Should Apple pay back taxes in Ireland?
Apple and the European Commission are sparring over 13 billion euros in back taxes at the General Court in Luxembourg this week. The EU wants Ireland to demand that the company pay it this sum on the grounds that it granted Apple illegal preferential treatment. Commentators in Ireland are at odds over the issue.
Tax obligations must apply for tech giants too
Governments like the one in Ireland are endangering the West's basic democratic consensus by giving international companies special treatment, The Irish Times writes angrily:
“It is precisely this collusion of governments in corporate tax avoidance on a staggering scale that is sucking the lifeblood out of public services across the world and creating gross inequality by channelling almost all the new wealth being created towards the top 1 per cent of the population.
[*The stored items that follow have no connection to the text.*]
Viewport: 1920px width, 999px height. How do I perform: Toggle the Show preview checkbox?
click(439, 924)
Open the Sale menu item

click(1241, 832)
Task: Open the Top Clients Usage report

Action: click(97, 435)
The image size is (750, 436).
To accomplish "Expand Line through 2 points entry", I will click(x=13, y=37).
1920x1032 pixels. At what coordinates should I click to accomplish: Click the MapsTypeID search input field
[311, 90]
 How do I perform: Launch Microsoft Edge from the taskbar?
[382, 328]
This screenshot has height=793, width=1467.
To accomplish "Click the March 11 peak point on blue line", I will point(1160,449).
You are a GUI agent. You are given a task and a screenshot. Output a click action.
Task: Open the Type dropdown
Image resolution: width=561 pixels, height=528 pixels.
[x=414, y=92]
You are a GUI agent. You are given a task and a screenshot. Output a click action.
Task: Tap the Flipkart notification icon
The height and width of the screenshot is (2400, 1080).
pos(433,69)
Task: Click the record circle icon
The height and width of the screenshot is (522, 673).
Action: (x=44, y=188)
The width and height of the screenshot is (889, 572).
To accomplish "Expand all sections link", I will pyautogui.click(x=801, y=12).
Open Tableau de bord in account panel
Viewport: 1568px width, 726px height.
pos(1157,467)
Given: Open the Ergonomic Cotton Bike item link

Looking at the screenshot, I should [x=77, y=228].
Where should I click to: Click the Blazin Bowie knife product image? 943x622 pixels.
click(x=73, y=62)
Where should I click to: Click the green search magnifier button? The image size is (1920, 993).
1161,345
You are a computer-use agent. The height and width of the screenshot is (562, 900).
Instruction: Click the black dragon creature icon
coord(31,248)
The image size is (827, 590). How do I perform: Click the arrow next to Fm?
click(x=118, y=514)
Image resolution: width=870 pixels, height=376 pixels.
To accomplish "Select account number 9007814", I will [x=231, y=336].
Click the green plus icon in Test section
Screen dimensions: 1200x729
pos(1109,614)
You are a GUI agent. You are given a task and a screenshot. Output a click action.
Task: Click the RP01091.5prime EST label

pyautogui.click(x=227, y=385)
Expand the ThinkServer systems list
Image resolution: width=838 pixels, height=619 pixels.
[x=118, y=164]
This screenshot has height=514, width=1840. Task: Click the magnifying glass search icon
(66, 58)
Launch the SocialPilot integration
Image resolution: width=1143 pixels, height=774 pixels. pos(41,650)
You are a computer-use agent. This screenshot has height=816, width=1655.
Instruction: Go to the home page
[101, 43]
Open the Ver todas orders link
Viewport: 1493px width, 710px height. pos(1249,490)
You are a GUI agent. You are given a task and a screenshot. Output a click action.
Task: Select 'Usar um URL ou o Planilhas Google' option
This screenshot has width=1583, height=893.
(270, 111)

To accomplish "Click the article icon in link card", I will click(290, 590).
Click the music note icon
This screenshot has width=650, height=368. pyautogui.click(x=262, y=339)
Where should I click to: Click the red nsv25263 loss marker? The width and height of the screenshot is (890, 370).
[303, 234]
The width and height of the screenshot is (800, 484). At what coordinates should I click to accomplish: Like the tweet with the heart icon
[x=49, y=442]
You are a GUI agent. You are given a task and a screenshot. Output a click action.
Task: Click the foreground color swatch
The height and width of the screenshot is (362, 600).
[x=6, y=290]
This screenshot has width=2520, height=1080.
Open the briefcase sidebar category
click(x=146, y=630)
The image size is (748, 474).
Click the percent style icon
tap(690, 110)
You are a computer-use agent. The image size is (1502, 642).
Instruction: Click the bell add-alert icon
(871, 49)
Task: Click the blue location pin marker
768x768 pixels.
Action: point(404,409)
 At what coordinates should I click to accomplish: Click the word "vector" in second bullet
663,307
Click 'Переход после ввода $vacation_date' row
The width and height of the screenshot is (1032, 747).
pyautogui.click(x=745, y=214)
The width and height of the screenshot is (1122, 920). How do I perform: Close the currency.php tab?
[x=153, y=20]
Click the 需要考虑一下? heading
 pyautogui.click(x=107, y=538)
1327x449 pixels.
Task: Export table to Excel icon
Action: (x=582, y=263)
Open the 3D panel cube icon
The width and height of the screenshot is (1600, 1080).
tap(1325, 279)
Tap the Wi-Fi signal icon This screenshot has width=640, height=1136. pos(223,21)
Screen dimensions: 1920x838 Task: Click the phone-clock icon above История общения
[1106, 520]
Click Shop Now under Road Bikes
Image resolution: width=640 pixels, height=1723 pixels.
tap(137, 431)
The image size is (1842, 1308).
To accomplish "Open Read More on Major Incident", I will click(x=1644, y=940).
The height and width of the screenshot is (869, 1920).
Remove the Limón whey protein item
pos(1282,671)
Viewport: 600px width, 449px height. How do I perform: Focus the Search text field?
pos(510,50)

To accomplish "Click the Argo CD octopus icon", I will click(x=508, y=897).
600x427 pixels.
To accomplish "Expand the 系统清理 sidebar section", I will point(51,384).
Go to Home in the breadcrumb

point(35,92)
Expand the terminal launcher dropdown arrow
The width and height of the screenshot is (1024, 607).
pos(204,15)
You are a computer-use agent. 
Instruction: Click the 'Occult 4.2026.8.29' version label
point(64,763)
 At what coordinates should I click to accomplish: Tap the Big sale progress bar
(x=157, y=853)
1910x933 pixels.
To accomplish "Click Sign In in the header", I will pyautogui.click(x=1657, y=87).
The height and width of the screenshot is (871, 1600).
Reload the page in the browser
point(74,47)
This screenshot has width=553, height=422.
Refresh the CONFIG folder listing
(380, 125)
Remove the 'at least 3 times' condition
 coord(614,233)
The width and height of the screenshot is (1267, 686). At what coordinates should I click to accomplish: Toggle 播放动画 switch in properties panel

These conditions lie at the heart of the current crisis of liberal democracy - you can't sustain the illusion that we all matter equally when the wealthiest corporations can opt out of the obligations of taxation that apply to ordinary hard-pressed citizens.”
Tax payment would be massively damaging
Hopefully the government in Dublin and Apple will win in court, RTE News counters:
“[The back taxes payment] would only be a short term gain and may only go to reinforce claims that Ireland is a tax haven - something the Government strongly denies. In the long-run the argument made by other politicians and experts is that Ireland would be far better off if it and Apple won their appeals. ... So while a €14.3bn windfall might seem very attractive, for a small open economy like ours that is so dependent on inward investment and a reputation for doing clean business, it actually could prove massively damaging.”